WHAT YOU ARE ASKED TO DO — Set down every entry word for word. Omit the pictures.

(Items listed in a dataset)

■ ■ ■ ■ ■

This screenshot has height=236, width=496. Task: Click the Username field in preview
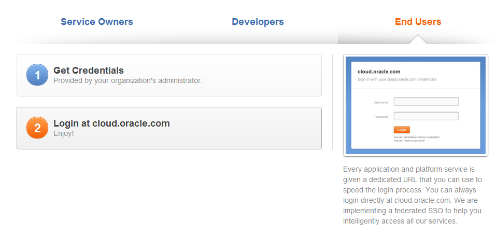tap(426, 102)
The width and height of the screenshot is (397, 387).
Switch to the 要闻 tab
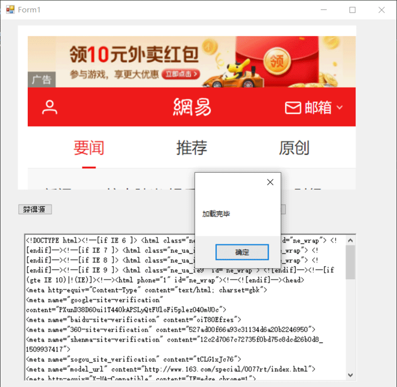(89, 148)
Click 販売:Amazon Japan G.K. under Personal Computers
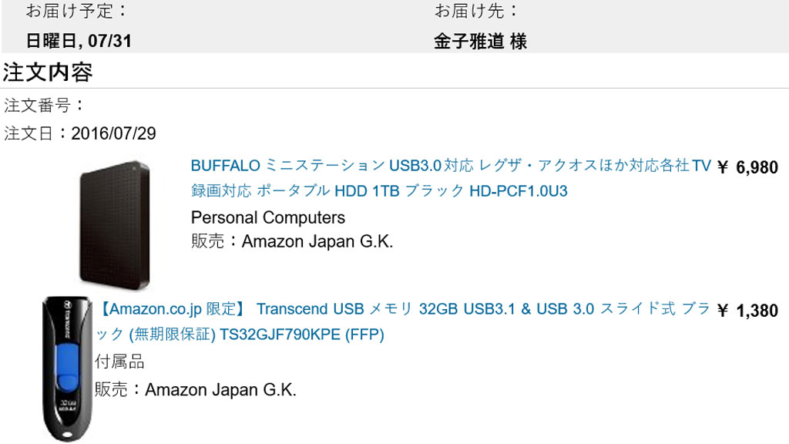Viewport: 789px width, 444px height. point(292,241)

■ ■ ■ ■ ■

WRITTEN RESPONSE —
This screenshot has height=236, width=496. Task: Click the Username field in preview
tap(426, 102)
The width and height of the screenshot is (397, 387).
Switch to the 要闻 tab
(89, 148)
Click 販売:Amazon Japan G.K. under Personal Computers
Viewport: 789px width, 444px height. point(292,241)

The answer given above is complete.